Other objects, features, and advantages of the present invention
will be realized from the following detailed description, the
accompanying drawings, and the appended claims.
BRIEF DESCRIPTION OF THE DRAWINGS
FIG. 1 is a side elevation of a fastener driving device with a
bottom loading type magazine showing a plurality of portions of a
housing broken away and showing a plurality of structures within
the housing in phantom;
FIG. 2 is a fragmentary sectional view of a magazine assembly taken
across the line 2--2 in FIG. 1 showing a tilting or pivoting core
structure acting on a brad package shown in phantom in accordance
with the present invention;
FIG. 3 is an end view of the tilting or pivoting core in isolation
showing the amount of free tilt movement the tilting core can
effect in a magazine assembly;
FIG. 4 is a fragmentary sectional view of the magazine area taken
through the line 4--4 during a fastener driving operation showing a
driver and a brad which is being driven by the driver in
phantom;
FIG. 5 is a fragmentary sectional view of the magazine area taken
along the line 5--5 when the magazine is being loaded and is in an
inverted or upward facing orientation and showing a brad package in
phantom;
FIG. 6 is a fragmentary sectional view of a the magazine assembly
as in FIG. 2 showing the tilting core supporting a package of
staples.
DETAILED DESCRIPTION OF THE INVENTION
Referring now to the drawings, there is shown in FIGS. 1 through 6
the preferred embodiment of a fastener driving device, generally
indicated at 10, that is adapted to drive fasteners 12 which are
connected together in an elongated assembly or package, indicated
generally by the reference numeral 14. The fastener driving device
10 includes a main body structure comprising a matching pair of
stamped sides 16a and 16b shaped to define a head portion 18 and a
base portion 20 with an integral finger opening area 22 providing a
manually engageable portion. The package of fasteners 14 are
mounted in a magazine assembly, generally indicated at 24, which
urges a series of leading fasteners 14 in a feeding direction into
a drive track 26 where each leading fastener 14 is successively
driven outwardly through an exit opening 28 into a workpiece by the
normal operation of a reciprocating driving structure 30 which is
reciprocally mounted in the drive track 26.
A manually operable actuating assembly is shown in phantom in FIG.
1 and is generally indicated by the reference numeral 32. The
actuating assembly may be of any conventional type including
electrical, electromechanical, internal combustion or pneumatic. An
exemplary actuating assembly 32 is disclosed in U.S. Pat. No.
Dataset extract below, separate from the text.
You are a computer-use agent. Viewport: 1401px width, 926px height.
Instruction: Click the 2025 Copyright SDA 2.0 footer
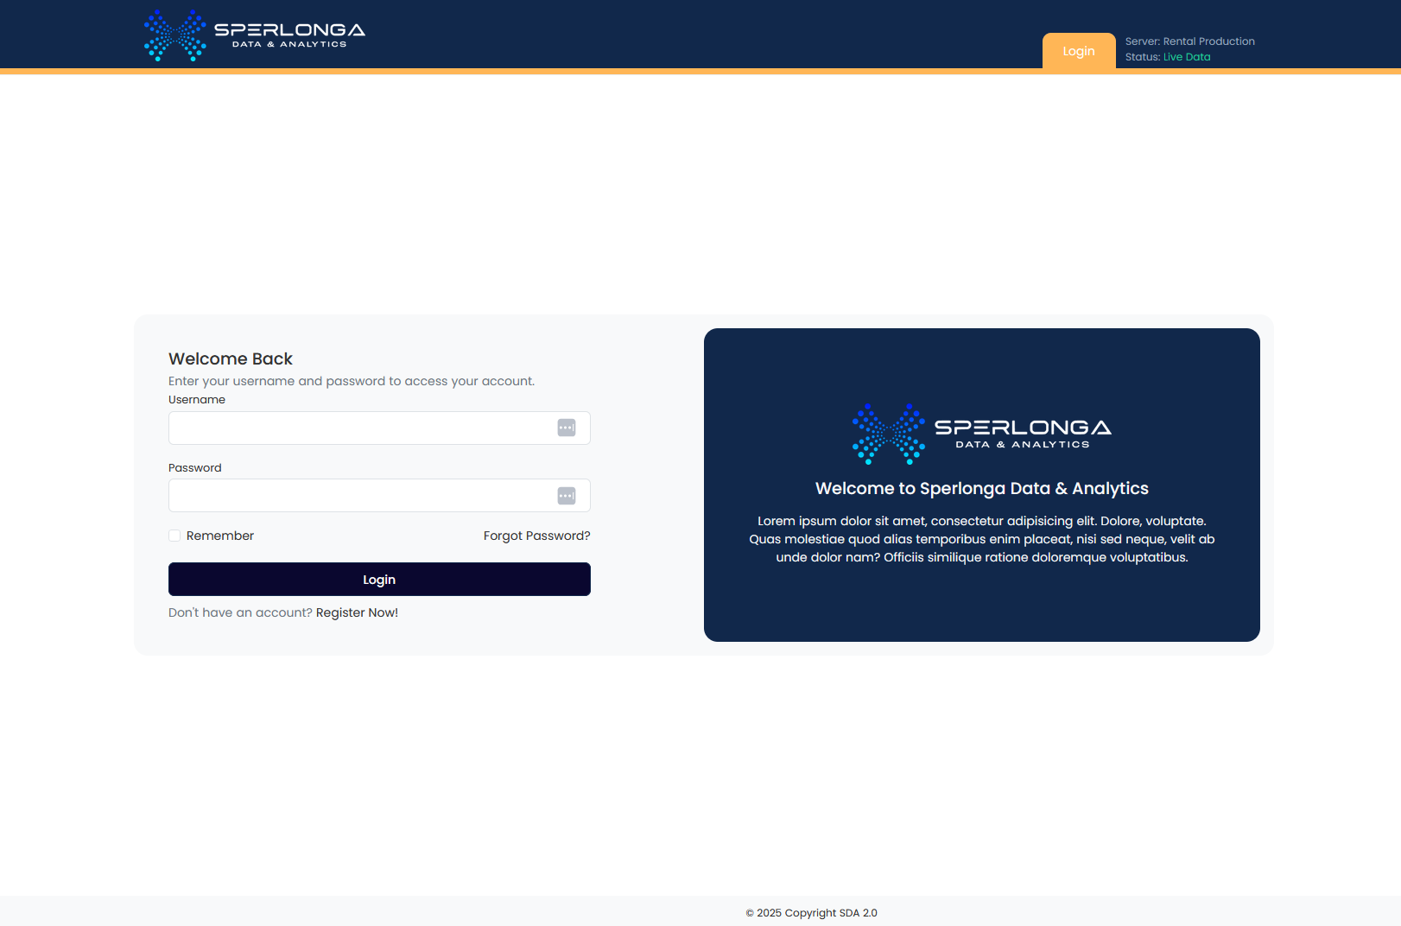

5,335,839 which issued Aug. 9, 1994 to the present inventor and
which is hereby incorporated by reference in its entirety. The
manually operable actuating assembly 32 is engaged by depressing a
handle assembly 34 which is pivotally mounted to the head portion
18 of the fastener driving tool 10 by a transversally mounted pivot
pin 36. A spring loaded mechanical driving assembly is attached to
the handle assembly 34 by means of an interiorly protruding
bifurcated portion 38 with spaced walls forming an arcuate slot 40.
An attached set of pawls extend downwardly and rearwardly, forming
a plurality of shoulders that engage a power spring 42. The forward
nose of the power spring 42 interlocks in an opening in the upper
end of the driver 30. The actuating assembly 32 provides a cyclical
means for driving fasteners into a work piece. The fastener driving
cycle comprises a return stroke and a drive stroke. The magazine
assembly 24 urges a leading fastener in a feeding direction into
the drive track 26 during each cycle so that one leading fastener
per cycle can be broken off of the package of fasteners and driven
in a driving direction into the work piece without jamming or
interfering with the rapid cycling of the driving device.
The magazine assembly 24 is located along a lower longitudinal
section of the base portion 20 of the fastener driving tool 10 and
is shown in cross section in FIG. 2. The magazine assembly 24
includes a pivoting core structure 44, a magazine shell 46, a
pusher member 48, a pusher spring 50 and an end pin member 52. The
magazine shell 46 is preferably a molded plastic structure which
defines a formed top portion 54, a plurality of side walls 56 and a
longitudinally extending cut out portion 58 that functions as a
guide channel and a support for one side of a package of brads 60.
The magazine shell 46 is enclosed within the lower portions of the
housing sides 16 and the housing sides 16 extend downwardly beyond
the lower edges of the magazine shell side walls 56 and then extend
essentially perpendicularly inward to define a plurality of frame
lips 62. An inner face 64 on each of the frame lips 62, the lower
portion of the sides 16a and 16b and the bottom surface 66 of each
of the frame side walls 56 cooperate to form a pair of core
channels 68 that extend longitudinally along the length of the
magazine assembly 24 on each side thereof.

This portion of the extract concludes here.